* TO-DO LIST
(1) In the passage on Romney's fall campaign, why is Romney counting on the votes of evangelical Christians and other social conservatives in November?
(2) Print the passage on Romney's fall campaign between "Romney wants the" and "group than Obama’s.", inclusive.

* START DOCUMENT *

Romney wants the fall campaign to be about the economy: gas prices, energy policy, federal spending, growing annual deficits and the accumulated federal debt, ObamaCare, and tax and regulatory policy. He will not run a campaign on social issues, which are of paramount importance to a significant part of the GOP base. Evangelical Christians and other social conservatives are also very concerned about economic issues, and Romney is counting on their votes in November since his approach is far more attractive to this group than Obama’s.

As Rick Santorum has emerged as Romney’s chief rival, reporters, particularly those who are not sympathetic to any Republican (probably over 90% of the national press corps), have seen an opportunity to inject social issues into the campaign. The controversy over Obama’s contraception initiative that seemed to infringe on the rights of religious organizations appeared to have died down for a bit after an attempted compromise was offered by HHS Secretary Kathleen Sebelius. But it then erupted and became the main news story for several days after Rush Limbaugh trashed Sandra Fluke, the woman who had testified at a House hearing. Of course, Santorum himself has aided and abetted these social issue controversies by bringing up some of these issues on his own, such as the need to enforce pornography laws, or saying that John F. Kennedy’s statement during the 1960 campaign in Houston on the role of religion in public life made him want to throw up.

* END DOCUMENT *
* START GIVEN MATERIAL *

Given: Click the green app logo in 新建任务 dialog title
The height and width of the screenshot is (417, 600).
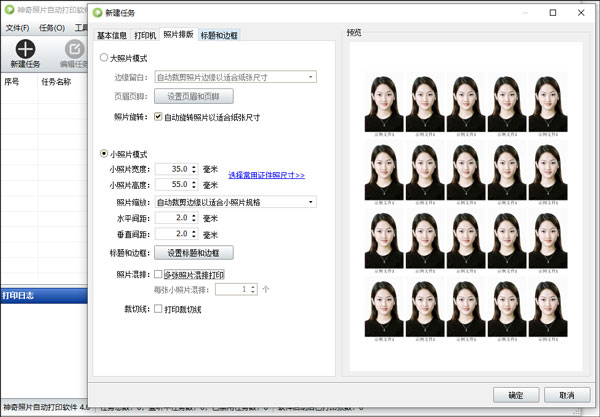Looking at the screenshot, I should pos(97,13).
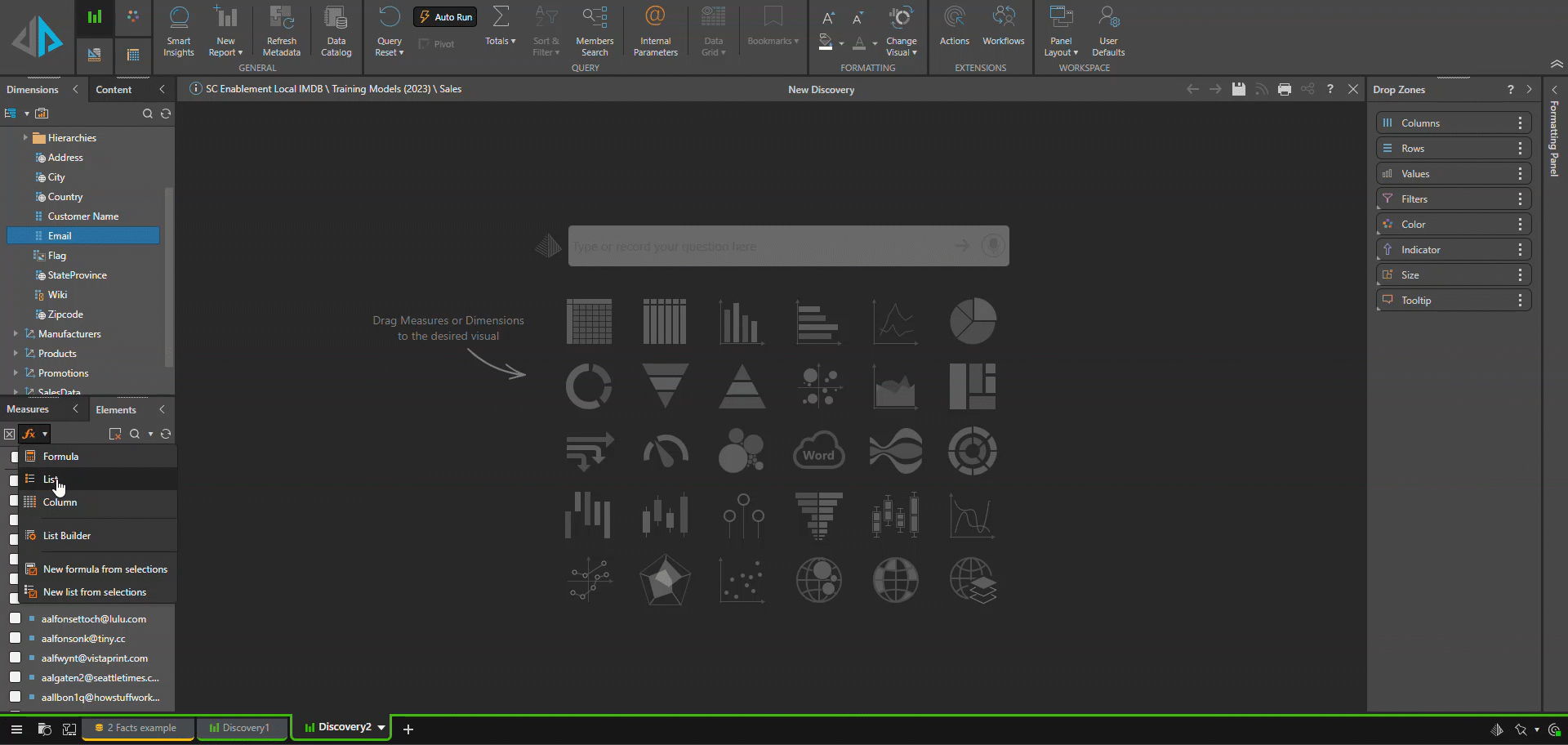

* END GIVEN MATERIAL *

* TASK-BY-TASK OUTPUTS
(1) Romney is counting on their votes because those voters are also very concerned about economic issues, and his approach is far more attractive to them than Obama's.

(2)
Romney wants the fall campaign to be about the economy: gas prices, energy policy, federal spending, growing annual deficits and the accumulated federal debt, ObamaCare, and tax and regulatory policy. He will not run a campaign on social issues, which are of paramount importance to a significant part of the GOP base. Evangelical Christians and other social conservatives are also very concerned about economic issues, and Romney is counting on their votes in November since his approach is far more attractive to this group than Obama’s.